■ **Task prompt**
Exactly the lines from the one holding "Instruction: Select the" through the end of the material below must be printed, nothing more, and the pictures must be dropped.

*** Block opens ***

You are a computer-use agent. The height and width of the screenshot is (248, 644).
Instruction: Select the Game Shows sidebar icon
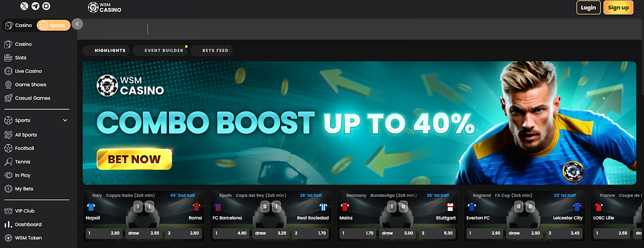(x=8, y=85)
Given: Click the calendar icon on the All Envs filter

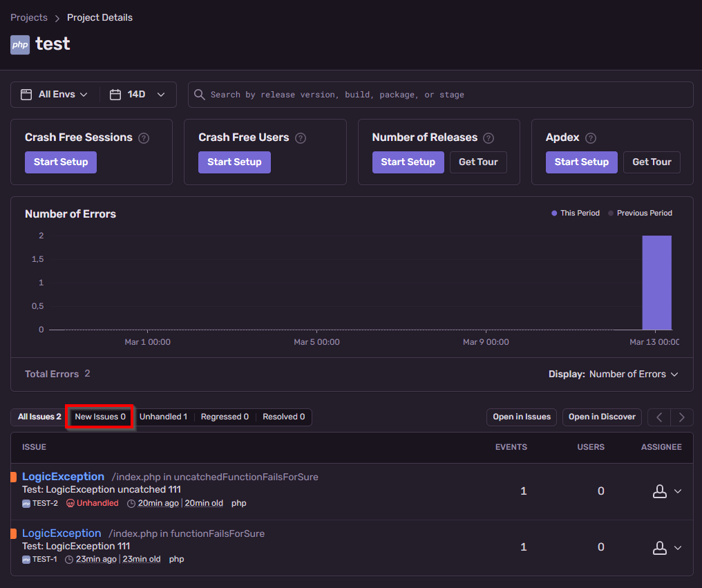Looking at the screenshot, I should pyautogui.click(x=26, y=94).
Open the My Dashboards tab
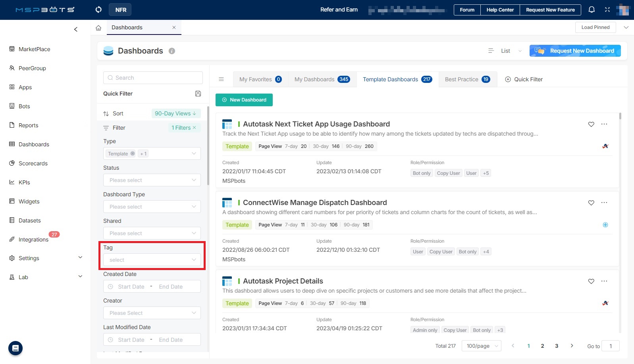Screen dimensions: 634x364 click(322, 79)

*** Block closes ***

■ **Exercise output**
Instruction: Select the Game Shows sidebar icon
(x=8, y=85)
Given: Click the calendar icon on the All Envs filter

Looking at the screenshot, I should pyautogui.click(x=26, y=94).
Open the My Dashboards tab
Screen dimensions: 634x364 click(322, 79)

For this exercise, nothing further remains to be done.